▸ **SOURCE EXTRACT**:
_ _ _ _ _
2. The Parties intend to explore and exploit means of funding the testing
of additional materials prepared by the Parties and/or alternate
battery configurations including but not limited to proprietary systems
used by Rutgers, Xoliox/Ntera (now HPL) and Yardley Technical products
and other commercial battery manufacturers. Such funding may be in the
form of US Government grants or other sources of funding mutually
acceptable to the Parties.
3. Any intellectual property utilized or developed by the Parties in the
course of the Initial Study or any continuation, extension, expansion
or development thereof shall be owned in accordance with the following:
a) IP related to manufacturing methods for making nanomaterials owned
by Xxxxxx and optimized for carbon coating shall remain the property of
Altair; b) IP related to carbon coatings owned by Xxxxxxxx and
optimized for treatment of nanomaterials supplied by Altair shall
remain the property of Hosokawa; and c) new IP derived from the joint
work effort shall be owned jointly by both Parties.
_ _ _ _ _
▸ **ITEMS**:

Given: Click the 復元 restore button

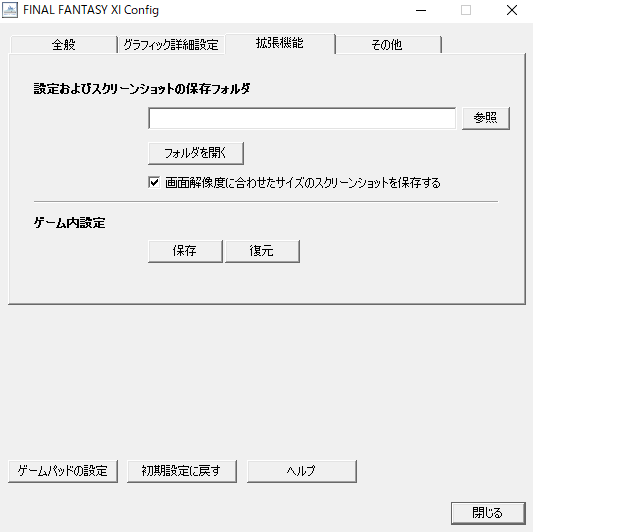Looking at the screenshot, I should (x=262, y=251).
_ _ _ _ _
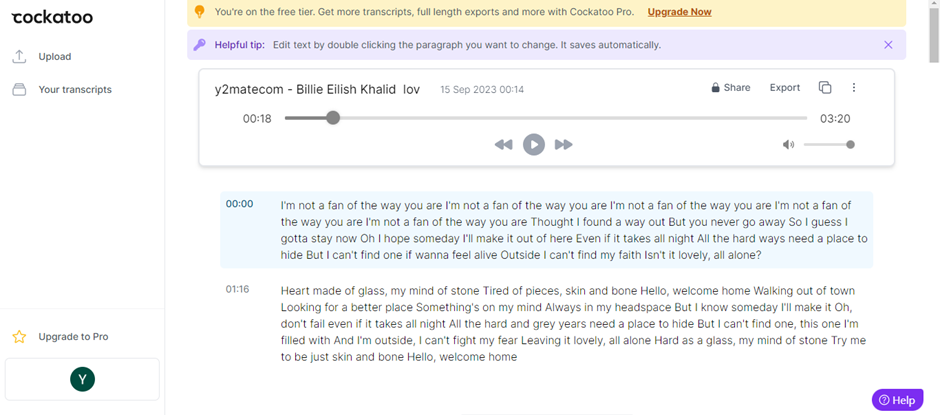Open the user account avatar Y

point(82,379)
_ _ _ _ _
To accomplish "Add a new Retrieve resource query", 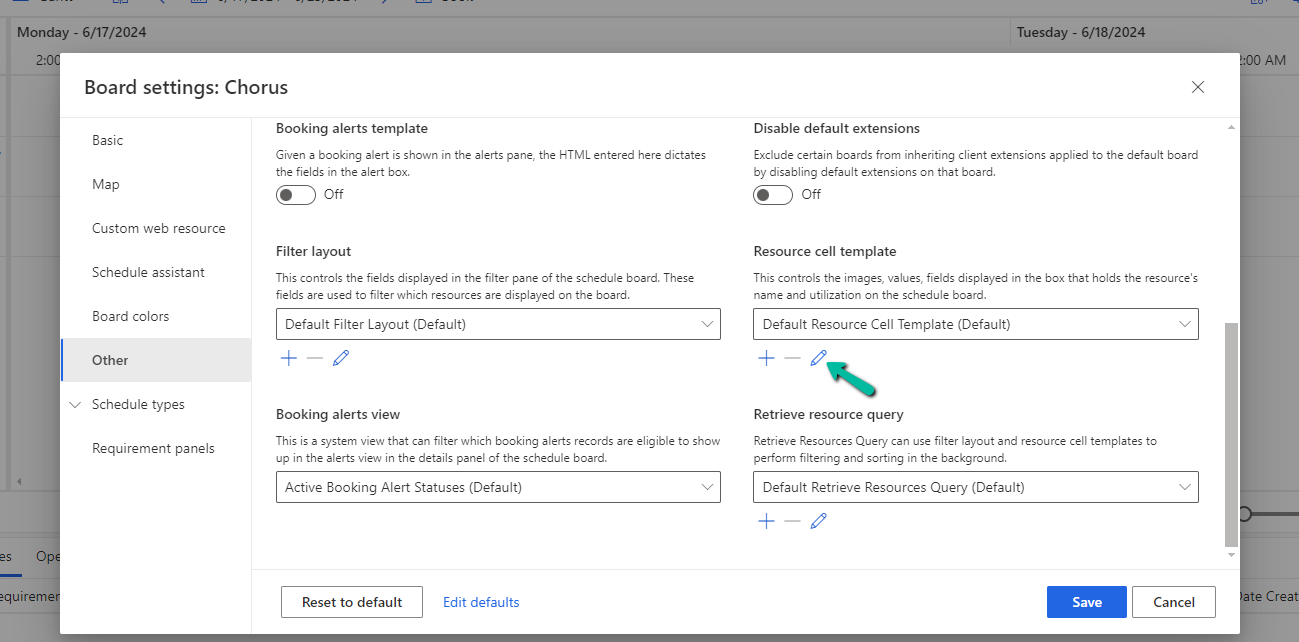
_ _ _ _ _
▸ **THE TASK**: Reproduce the agreement excerpt above in full, word for word, with no changes.

▸ **PROBLEM SOLUTION**:
2. The Parties intend to explore and exploit means of funding the testing
of additional materials prepared by the Parties and/or alternate
battery configurations including but not limited to proprietary systems
used by Rutgers, Xoliox/Ntera (now HPL) and Yardley Technical products
and other commercial battery manufacturers. Such funding may be in the
form of US Government grants or other sources of funding mutually
acceptable to the Parties.
3. Any intellectual property utilized or developed by the Parties in the
course of the Initial Study or any continuation, extension, expansion
or development thereof shall be owned in accordance with the following:
a) IP related to manufacturing methods for making nanomaterials owned
by Xxxxxx and optimized for carbon coating shall remain the property of
Altair; b) IP related to carbon coatings owned by Xxxxxxxx and
optimized for treatment of nanomaterials supplied by Altair shall
remain the property of Hosokawa; and c) new IP derived from the joint
work effort shall be owned jointly by both Parties.